The less money you spend now and in the future, the more you will have to save now, and the less you will need to accumulate to be financially independent in the future. And the less you need to accumulate, the sooner you can become financially independent.
Therefore, rather than (just) trying to make as much money as you can, you should try to reduce or eliminate any unnecessary spending wherever and whenever possible.
2. Live like you just did
Chances are you had to scrimp and sacrifice to afford to get your degree. Now that you have that diploma, don’t feel like it requires you to move on up to a much more expensive lifestyle.
Instead, try to find some compatible roommates to share a rented living space. If you have to live on your own, get the smallest place you can stand in the safest possible neighborhood.
Once you have a job, it is unlikely you will spend very many of your waking hours in your new place, anyway.
If public transportation and taxis are an option, you may not want or need the cost and headaches of owning your own car. But if you must buy something to drive, go for a reliable older model instead of a brand new one that has a hefty monthly loan payment.
3. What to do with “extra” money
Once your net monthly income meets your basic monthly expenses, you have an enviable dilemma on your hands: where should the rest of those dollars go?
Begin by getting a “rainy day” fund set up. Three months’ worth of your monthly expenses is a must, six months’ is better, and twelve months’ of expenses is enough.
(Sharp-eyed graduates will note here that the less you spend, the less you need to have set aside in the rainy day fund).
One smart way to start accumulating these funds is through pre-tax payroll deductions in to a retirement plan at work, and/or an IRA or Roth IRA on your own.
Assuming an equal hypothetical annual return on your investments, saving $5,000 per year from age 22 to 32 will give you more money at age 65 than if you saved $5,000 per year from age 32 to age 65.

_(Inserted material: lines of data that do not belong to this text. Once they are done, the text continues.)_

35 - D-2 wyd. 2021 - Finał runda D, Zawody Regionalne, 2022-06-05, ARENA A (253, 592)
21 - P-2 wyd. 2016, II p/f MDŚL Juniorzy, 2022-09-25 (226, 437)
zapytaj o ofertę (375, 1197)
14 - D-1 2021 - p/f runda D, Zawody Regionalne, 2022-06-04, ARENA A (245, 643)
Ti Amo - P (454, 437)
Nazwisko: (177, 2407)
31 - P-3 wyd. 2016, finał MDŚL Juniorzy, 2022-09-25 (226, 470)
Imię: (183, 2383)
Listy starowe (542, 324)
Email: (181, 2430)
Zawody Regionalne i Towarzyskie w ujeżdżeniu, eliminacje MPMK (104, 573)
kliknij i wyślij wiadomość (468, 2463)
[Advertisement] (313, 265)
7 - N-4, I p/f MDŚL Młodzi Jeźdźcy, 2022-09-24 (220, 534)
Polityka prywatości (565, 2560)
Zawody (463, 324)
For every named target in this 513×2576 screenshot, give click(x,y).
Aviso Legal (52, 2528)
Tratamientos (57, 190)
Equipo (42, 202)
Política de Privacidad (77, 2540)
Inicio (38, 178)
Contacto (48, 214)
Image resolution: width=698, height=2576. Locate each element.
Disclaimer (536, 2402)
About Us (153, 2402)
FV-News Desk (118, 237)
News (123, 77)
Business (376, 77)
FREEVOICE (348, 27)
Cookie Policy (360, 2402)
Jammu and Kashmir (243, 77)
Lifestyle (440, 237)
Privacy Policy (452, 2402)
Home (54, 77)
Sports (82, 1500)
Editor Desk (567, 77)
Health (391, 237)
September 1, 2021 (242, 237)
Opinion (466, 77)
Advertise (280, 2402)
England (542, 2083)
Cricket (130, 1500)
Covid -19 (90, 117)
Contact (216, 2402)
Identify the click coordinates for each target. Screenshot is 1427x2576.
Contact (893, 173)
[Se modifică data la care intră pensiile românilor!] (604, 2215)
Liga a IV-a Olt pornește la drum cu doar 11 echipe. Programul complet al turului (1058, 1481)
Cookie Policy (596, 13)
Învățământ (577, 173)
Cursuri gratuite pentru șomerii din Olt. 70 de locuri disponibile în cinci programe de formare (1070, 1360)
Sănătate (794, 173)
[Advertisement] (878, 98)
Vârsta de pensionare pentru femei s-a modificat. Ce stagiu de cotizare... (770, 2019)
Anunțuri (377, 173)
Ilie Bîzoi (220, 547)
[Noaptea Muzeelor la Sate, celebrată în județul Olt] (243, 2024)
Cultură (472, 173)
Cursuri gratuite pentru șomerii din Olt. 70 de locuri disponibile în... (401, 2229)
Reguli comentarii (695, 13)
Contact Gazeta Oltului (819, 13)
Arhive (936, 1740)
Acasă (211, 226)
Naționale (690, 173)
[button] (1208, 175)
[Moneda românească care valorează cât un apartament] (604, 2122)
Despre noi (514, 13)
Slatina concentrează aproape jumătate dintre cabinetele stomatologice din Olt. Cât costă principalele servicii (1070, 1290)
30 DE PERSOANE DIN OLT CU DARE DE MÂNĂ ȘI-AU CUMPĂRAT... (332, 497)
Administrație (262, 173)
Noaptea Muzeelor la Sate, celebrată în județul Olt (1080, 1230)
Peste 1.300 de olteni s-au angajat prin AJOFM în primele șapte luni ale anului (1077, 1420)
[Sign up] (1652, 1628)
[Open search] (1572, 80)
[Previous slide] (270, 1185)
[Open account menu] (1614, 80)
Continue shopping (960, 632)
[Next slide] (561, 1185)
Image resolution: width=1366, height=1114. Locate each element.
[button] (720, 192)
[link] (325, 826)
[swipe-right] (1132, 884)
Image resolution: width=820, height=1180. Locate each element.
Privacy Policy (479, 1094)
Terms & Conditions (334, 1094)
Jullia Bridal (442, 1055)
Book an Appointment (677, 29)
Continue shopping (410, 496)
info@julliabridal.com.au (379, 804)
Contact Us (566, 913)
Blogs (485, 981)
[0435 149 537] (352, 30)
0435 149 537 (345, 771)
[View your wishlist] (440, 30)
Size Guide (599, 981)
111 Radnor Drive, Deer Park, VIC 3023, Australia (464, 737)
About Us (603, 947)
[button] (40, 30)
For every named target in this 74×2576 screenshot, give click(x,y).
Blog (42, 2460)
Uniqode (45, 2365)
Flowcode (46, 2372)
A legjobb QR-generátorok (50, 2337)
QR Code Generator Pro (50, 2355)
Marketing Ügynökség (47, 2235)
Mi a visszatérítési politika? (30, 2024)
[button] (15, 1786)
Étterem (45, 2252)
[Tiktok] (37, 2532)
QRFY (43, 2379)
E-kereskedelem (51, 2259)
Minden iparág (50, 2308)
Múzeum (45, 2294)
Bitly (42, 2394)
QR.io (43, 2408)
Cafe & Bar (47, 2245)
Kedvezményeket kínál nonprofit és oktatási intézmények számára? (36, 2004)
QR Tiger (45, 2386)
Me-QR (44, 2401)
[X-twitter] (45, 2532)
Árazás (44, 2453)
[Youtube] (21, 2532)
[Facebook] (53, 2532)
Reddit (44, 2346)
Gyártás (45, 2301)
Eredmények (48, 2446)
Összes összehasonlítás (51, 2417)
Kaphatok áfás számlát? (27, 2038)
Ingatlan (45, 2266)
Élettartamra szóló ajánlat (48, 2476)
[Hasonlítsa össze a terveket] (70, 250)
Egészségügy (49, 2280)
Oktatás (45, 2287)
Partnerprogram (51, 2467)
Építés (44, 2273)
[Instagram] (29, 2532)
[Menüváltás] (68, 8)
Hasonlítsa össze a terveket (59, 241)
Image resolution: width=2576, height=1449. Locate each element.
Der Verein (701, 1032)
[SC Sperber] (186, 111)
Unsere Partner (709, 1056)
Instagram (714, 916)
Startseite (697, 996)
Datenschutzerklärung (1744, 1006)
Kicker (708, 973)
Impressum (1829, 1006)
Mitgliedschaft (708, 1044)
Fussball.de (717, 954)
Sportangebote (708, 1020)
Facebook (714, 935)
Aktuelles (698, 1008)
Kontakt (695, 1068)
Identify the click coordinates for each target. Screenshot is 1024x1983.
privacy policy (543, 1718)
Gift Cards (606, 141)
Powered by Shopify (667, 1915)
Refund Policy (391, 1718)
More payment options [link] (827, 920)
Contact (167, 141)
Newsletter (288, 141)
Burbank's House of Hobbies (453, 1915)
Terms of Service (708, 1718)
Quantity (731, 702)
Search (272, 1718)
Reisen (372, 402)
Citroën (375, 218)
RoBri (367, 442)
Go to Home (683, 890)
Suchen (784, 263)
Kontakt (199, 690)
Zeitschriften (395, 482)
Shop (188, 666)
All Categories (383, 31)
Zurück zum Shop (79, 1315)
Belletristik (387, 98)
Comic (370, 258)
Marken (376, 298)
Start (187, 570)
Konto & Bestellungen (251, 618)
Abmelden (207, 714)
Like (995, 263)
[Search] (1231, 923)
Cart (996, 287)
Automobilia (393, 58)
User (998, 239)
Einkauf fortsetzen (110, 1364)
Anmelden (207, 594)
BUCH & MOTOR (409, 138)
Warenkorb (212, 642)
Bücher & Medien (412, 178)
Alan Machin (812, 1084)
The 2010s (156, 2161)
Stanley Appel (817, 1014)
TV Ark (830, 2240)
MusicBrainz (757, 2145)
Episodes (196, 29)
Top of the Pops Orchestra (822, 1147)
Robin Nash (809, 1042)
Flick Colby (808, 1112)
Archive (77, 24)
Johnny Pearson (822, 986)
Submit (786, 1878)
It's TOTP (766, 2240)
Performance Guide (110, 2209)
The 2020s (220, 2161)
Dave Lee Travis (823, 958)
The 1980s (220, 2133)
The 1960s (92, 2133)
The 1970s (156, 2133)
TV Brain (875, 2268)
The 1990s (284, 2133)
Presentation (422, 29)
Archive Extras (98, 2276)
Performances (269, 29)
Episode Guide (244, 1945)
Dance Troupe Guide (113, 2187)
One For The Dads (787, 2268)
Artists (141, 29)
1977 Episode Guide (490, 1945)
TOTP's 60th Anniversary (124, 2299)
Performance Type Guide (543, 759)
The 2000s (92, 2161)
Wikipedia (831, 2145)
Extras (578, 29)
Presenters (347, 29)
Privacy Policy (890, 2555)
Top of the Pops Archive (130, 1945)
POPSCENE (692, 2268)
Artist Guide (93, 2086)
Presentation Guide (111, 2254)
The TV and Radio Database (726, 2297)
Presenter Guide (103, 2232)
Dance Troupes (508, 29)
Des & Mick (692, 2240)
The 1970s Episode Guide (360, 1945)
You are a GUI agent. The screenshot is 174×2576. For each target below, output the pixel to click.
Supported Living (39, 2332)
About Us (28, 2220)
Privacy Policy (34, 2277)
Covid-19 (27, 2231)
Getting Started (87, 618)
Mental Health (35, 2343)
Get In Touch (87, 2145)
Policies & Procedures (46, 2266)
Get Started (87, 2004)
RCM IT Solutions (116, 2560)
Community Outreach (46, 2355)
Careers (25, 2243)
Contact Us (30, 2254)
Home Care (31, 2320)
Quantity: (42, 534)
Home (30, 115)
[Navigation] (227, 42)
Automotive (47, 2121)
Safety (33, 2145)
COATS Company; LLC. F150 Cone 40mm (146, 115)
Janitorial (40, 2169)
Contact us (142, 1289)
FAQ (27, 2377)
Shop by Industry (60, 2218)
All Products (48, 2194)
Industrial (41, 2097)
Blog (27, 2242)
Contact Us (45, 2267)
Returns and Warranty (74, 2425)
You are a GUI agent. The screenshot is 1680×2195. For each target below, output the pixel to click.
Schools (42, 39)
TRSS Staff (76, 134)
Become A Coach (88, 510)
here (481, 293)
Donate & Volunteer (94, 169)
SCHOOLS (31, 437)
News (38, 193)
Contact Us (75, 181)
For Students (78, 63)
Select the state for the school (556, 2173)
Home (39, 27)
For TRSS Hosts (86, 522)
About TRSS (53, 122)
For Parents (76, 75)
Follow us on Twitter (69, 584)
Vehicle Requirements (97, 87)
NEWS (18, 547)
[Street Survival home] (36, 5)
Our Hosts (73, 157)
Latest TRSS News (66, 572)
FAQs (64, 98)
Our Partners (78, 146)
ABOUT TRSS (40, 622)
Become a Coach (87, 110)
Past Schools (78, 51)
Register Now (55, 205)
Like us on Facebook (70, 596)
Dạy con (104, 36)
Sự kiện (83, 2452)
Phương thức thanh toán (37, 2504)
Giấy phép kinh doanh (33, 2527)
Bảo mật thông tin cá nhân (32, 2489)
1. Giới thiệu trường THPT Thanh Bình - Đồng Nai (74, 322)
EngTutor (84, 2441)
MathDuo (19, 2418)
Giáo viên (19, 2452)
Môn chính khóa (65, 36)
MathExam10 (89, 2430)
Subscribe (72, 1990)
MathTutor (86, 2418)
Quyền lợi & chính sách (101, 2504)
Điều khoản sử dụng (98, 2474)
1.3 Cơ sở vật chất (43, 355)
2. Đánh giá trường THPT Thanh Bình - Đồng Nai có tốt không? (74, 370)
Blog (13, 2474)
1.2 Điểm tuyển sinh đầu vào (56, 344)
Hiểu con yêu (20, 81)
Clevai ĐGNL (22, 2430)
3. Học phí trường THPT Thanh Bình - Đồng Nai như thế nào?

Also, you may be ambitious or paranoid enough to want to start paying off your student loans as quickly as possible. But you’re better off making the minimum payments required, and instead using any extra money to build your rainy day fund and save for retirement.
4. Protect your credit score
Your credit score will determine not only if you get a loan and the terms of the loan, but it also can affect your insurance costs, rental possibilities, and even your employment opportunities.
Invest a few bucks at www.myfico.com to get your current score from one of (or all three of) the main credit bureaus. You will also be able find out ways to improve it, as well as what actions can negatively affect it.
And if this column is being given to you by a parent, grandparent, or other loving friend or family member, perhaps they could pay the cost of getting your credit score as an appropriate graduation gift.